Get functions let you retrieve audio references from the Audio System using the names you defined in the Audio Manager window. Call them from any script during runtime to access AudioCollection, SingleSound, or SoundFromGroup instances without wiring them up in the Inspector.

If you would rather assign sounds visually in the editor, see the Inspector Assignment guide.

When to Use

Reach for Get functions when you need to resolve audio at runtime — for example, when sound names come from configuration files, when the same script handles multiple entities with different sounds, or when a component cannot expose Inspector fields.

For sounds that are fixed at design time — player jumps, menu clicks, level music — Inspector assignment is usually simpler. Both approaches return the same types and support the same playback methods, so you can mix them freely across your project.

Available Functions

All lookups go through AudioSystem. Pass the exact name shown in the Audio Manager window — names are case-sensitive.

GetAudioCollection

C#
AudioSystem.GetAudioCollection(string collectionName)

Returns an entire audio collection by name. Use this when you need to work with a group of related sounds — background music tracks, ambient loops, character voice lines, or any set you manage as a unit.

GetSingleSound

C#
AudioSystem.GetSingleSound(string soundName)

Returns a standalone sound by name. Ideal for one-off effects that exist outside a collection — button clicks, item pickups, UI feedback, and similar isolated clips.

GetSoundFromGroup

C#
AudioSystem.GetSoundFromGroup(string groupName, string soundName)

Returns one specific sound from within a named collection. Use this when you need direct access to a single entry inside a group while keeping the rest of the collection organized in the Audio Manager.

Example

The following retrieves each sound type by the names registered in the Audio Manager:

C#
AudioCollection musicCollection = AudioSystem.GetAudioCollection("BackgroundMusic");
SingleSound jumpSound = AudioSystem.GetSingleSound("PlayerJump");
SoundFromGroup footsteps = AudioSystem.GetSoundFromGroup("PlayerSounds", "Footsteps");

Once retrieved, use the returned object the same way you would an Inspector-assigned reference — call Play(), FadeIn(), or any other method available on that sound type.

Renaming Sounds

Get functions resolve sounds by the name stored in the Audio Manager.

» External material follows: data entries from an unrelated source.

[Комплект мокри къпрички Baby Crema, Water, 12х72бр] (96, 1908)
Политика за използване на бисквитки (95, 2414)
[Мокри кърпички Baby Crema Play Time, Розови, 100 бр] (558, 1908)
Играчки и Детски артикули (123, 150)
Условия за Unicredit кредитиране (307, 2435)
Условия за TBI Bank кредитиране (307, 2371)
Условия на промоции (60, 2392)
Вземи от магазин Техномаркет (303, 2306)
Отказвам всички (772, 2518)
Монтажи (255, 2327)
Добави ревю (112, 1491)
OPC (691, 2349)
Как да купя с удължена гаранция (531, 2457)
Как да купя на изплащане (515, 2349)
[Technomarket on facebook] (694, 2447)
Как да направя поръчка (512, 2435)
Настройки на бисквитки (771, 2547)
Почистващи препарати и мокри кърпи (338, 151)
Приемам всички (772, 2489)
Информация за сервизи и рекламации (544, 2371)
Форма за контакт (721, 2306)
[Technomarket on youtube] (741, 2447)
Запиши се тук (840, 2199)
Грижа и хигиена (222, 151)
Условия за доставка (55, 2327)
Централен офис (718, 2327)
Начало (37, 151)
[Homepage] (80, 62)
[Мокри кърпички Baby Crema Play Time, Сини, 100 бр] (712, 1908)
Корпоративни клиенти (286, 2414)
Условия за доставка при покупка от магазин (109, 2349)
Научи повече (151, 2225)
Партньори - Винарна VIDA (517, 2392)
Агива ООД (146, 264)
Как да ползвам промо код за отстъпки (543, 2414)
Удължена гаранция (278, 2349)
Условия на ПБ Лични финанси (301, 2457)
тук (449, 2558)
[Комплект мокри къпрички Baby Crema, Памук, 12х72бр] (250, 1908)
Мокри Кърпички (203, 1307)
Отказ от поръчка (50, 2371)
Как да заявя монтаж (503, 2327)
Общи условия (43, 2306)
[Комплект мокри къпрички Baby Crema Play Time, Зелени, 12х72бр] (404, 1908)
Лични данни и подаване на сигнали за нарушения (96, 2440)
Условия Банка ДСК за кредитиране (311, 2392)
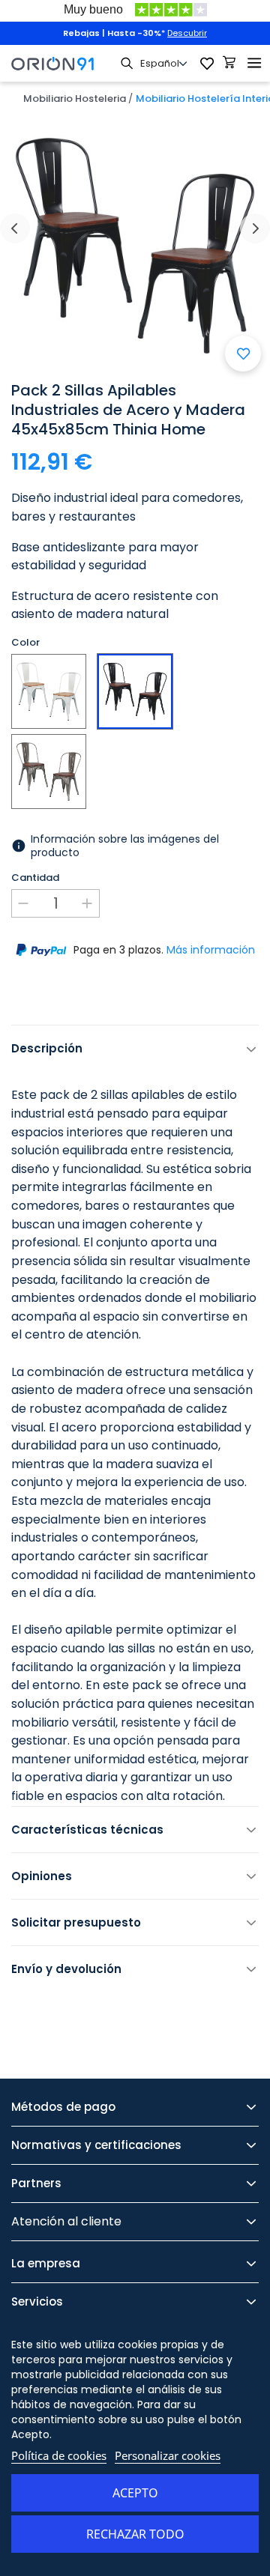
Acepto (135, 2493)
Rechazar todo (135, 2534)
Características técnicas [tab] (87, 1829)
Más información (210, 949)
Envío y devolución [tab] (66, 1969)
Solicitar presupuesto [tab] (76, 1922)
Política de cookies (58, 2455)
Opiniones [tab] (41, 1876)
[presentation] (15, 228)
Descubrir (187, 33)
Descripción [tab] (46, 1048)
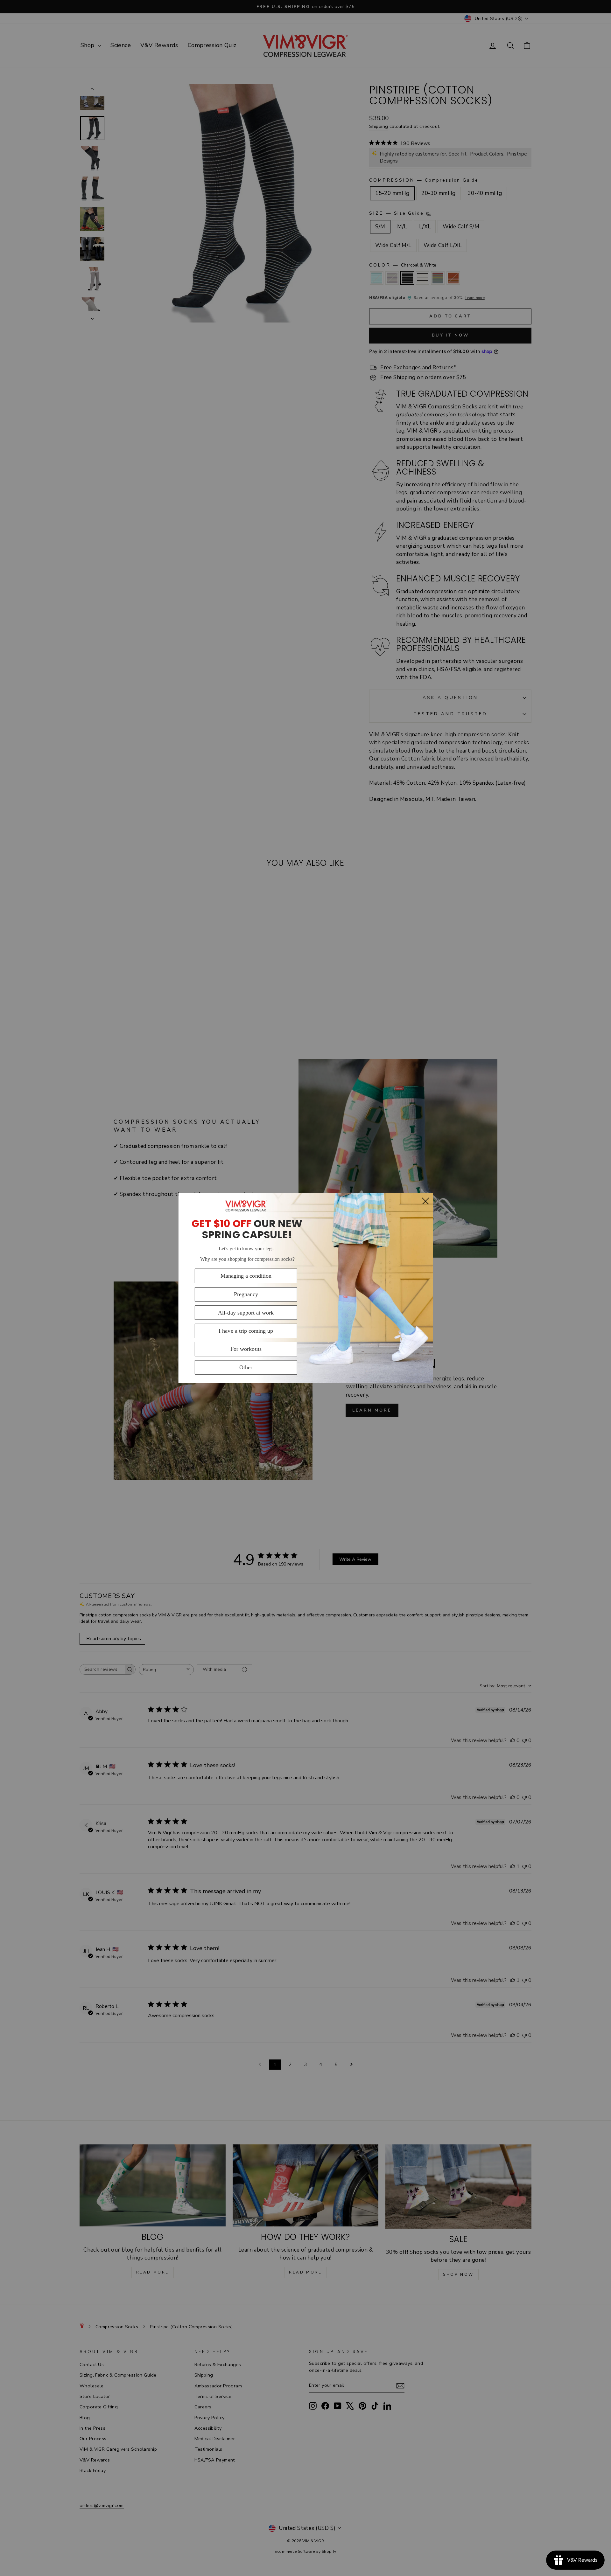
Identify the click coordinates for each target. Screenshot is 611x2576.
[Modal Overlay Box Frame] (305, 1288)
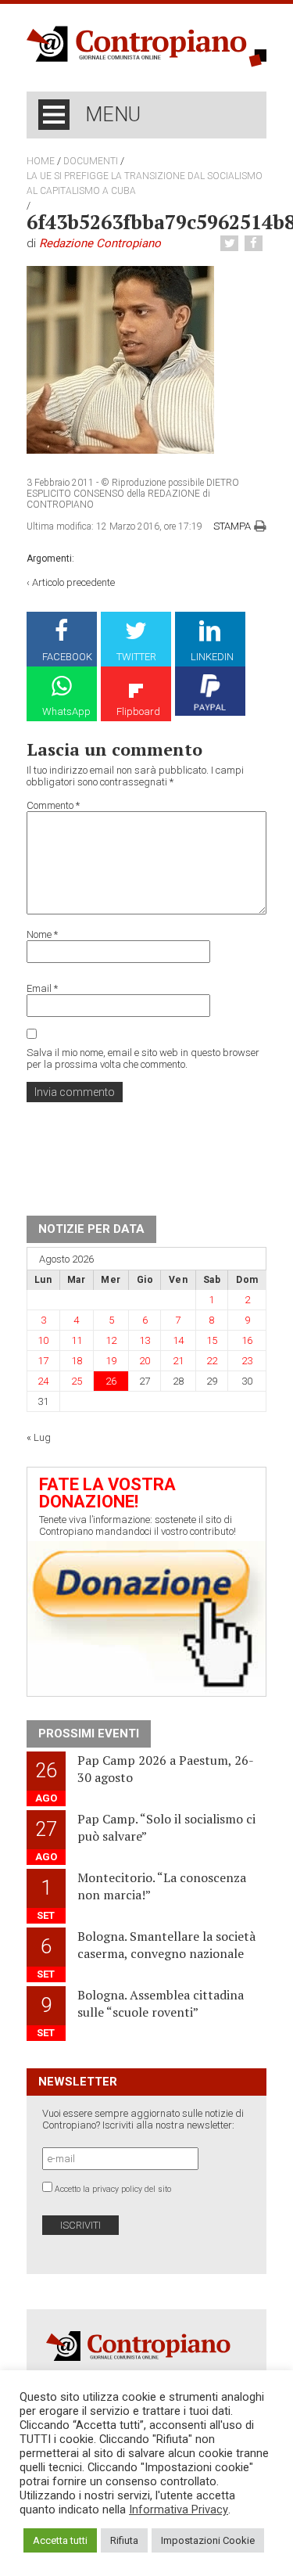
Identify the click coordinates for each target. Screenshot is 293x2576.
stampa (232, 526)
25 (76, 1381)
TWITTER (136, 657)
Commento (53, 805)
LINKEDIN (212, 657)
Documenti (90, 161)
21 (178, 1361)
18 (76, 1361)
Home (41, 161)
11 (76, 1340)
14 (178, 1340)
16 (246, 1340)
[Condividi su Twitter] (231, 244)
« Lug (39, 1437)
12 (110, 1340)
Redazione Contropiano (100, 243)
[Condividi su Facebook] (255, 244)
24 (43, 1381)
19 (110, 1361)
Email (42, 988)
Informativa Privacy (178, 2509)
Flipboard (138, 711)
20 (144, 1361)
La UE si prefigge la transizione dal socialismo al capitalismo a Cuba (145, 183)
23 (246, 1361)
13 (144, 1340)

If you rename a collection or sound in the Audio System window, any code that passes the old name will no longer find it.

Update the string literals in your scripts to match the new name, or keep names stable throughout development. Inspector assignments are affected the same way — see Inspector Assignment for details.

Tip: consider centralizing sound names in constants or a static class so renames only need to happen in one place.

Sound Types

If you are unsure what AudioCollection, SingleSound, or SoundFromGroup are, see the Sound Types page for a full breakdown of each type.